Foi também por causa dessas decisões insensatas que a Petrobras chegou a acumular uma dívida monstruosa, superior a R$ 492 bilhões. Após seis anos de gestão diametralmente oposta, esse valor diminuiu para R$ 280 bilhões.
“Mesmo que o Brasil precise de fato aumentar sua capacidade de refino para atender ao mercado interno, a Petrobras não tem um bom histórico de gestão de investimentos durante os governos do PT”, afirma Rodrigues. “Além disso, para a Petrobras não faz sentido investir em uma tecnologia já antiga, como a das refinarias. Ela deveria se concentrar no que sabe fazer melhor, e que garante mais retorno: a extração de petróleo em águas profundas. Nesse setor ela já é líder mundial, e poderia melhorar ainda mais.”

▶ LISTAGEM
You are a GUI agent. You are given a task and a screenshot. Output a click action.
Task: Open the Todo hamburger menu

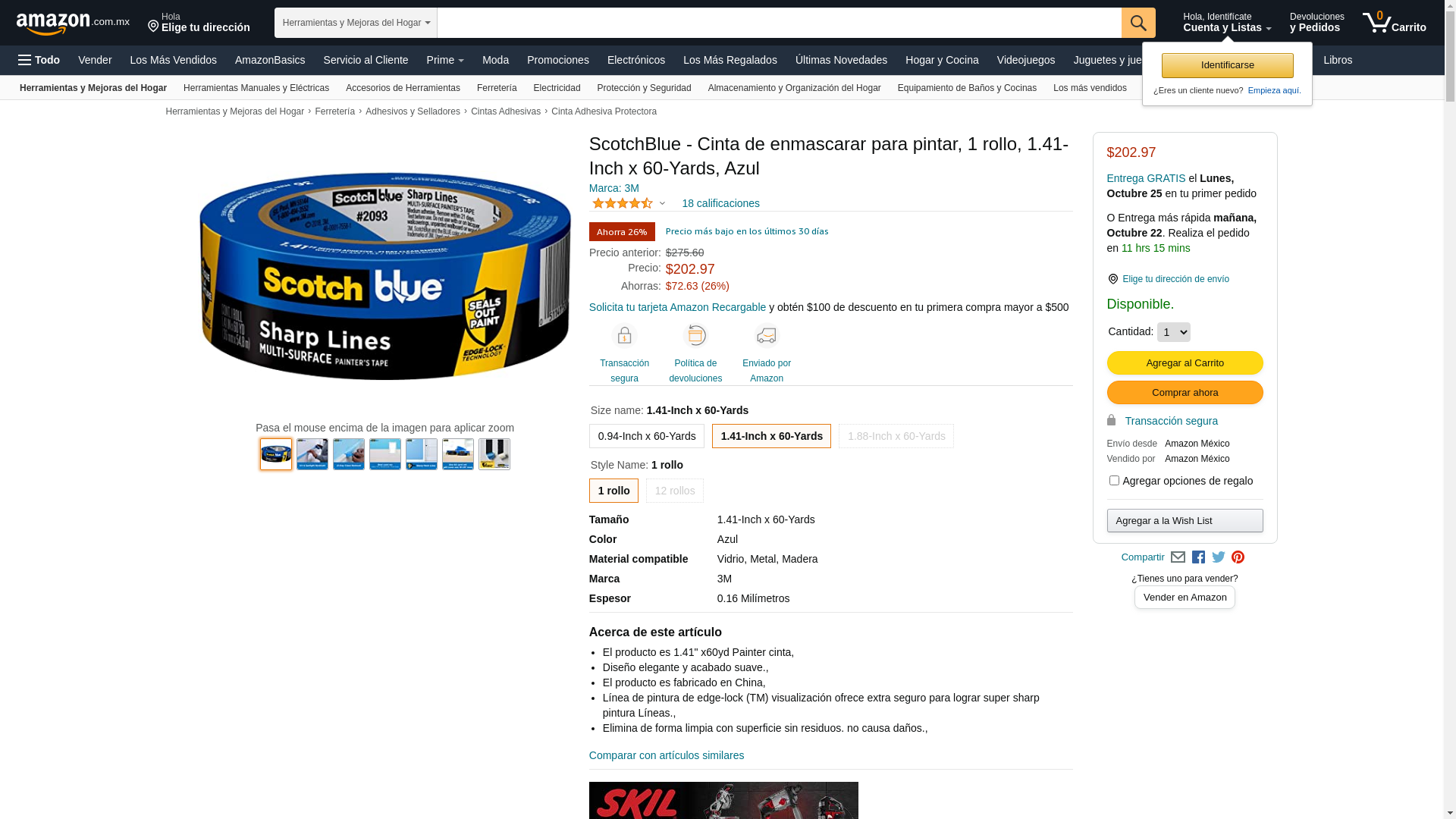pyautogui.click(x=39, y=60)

--

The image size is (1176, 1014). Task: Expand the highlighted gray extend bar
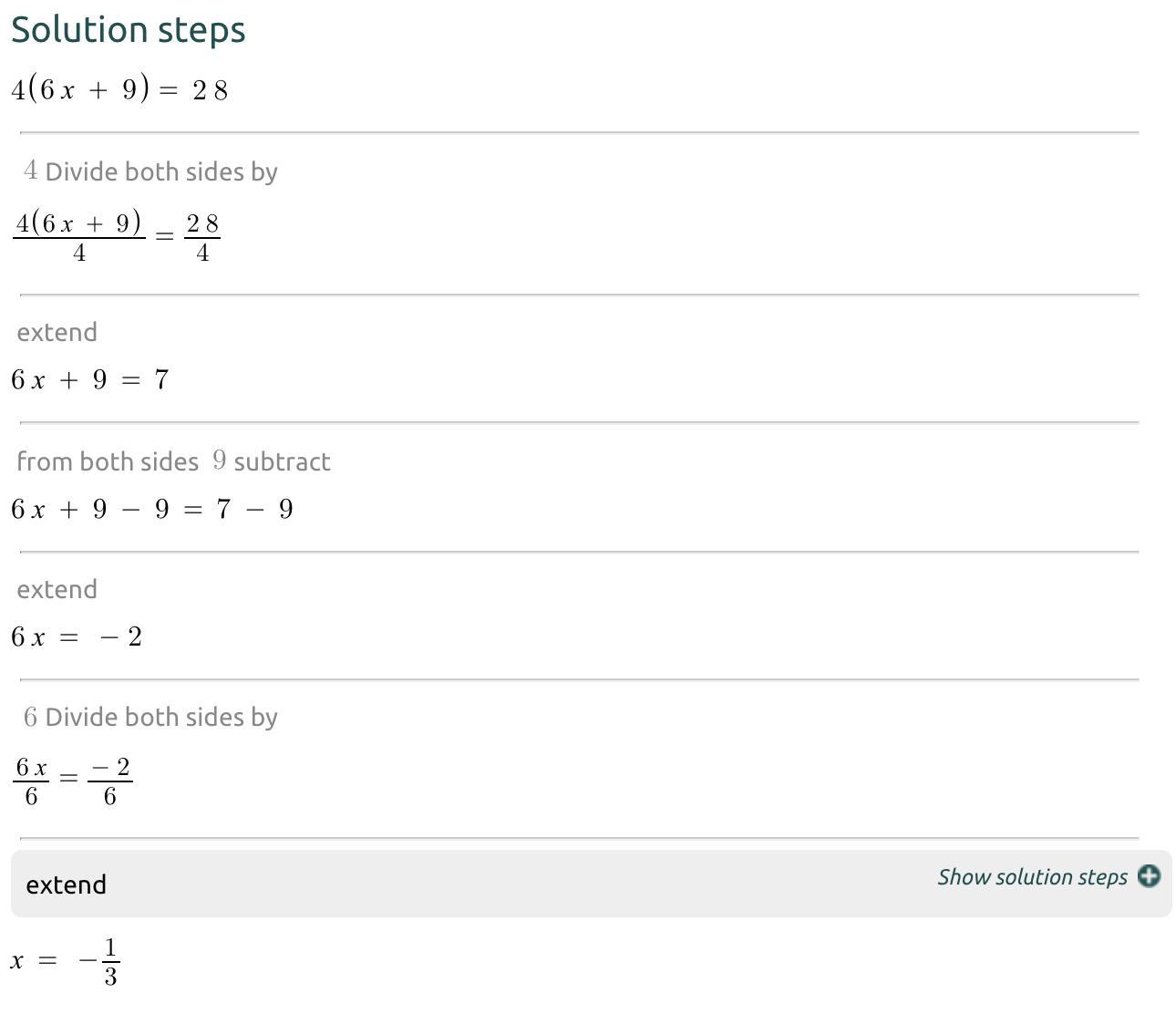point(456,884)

▶ OBJETIVO A
Responda com base no texto sobre a Petrobras:
(i) Qual valor a dívida da Petrobras chegou a superar?
(ii) Para quanto essa dívida diminuiu após seis anos de gestão oposta?
(iii) Segundo Rodrigues, em que setor a Petrobras já é líder mundial?
▶ OBJETIVO B
Redimensione as coordenadas da listagem entre as linhas que contêm "The image size" e "point(456,884)", inclusive. Reescreva só essas linhas por inteiro, sem as imagens, multiplicando cada coordenada por 2,05 e arredondando para inteiros, com metades para cima.
O texto e a listagem não têm relação entre si.

▶ RESPOSTA COMPLETA A
(i) R$ 492 bilhões.
(ii) R$ 280 bilhões.
(iii) Na extração de petróleo em águas profundas.

▶ RESPOSTA COMPLETA B
The image size is (1176, 1014). Task: Expand the highlighted gray extend bar
point(935,1812)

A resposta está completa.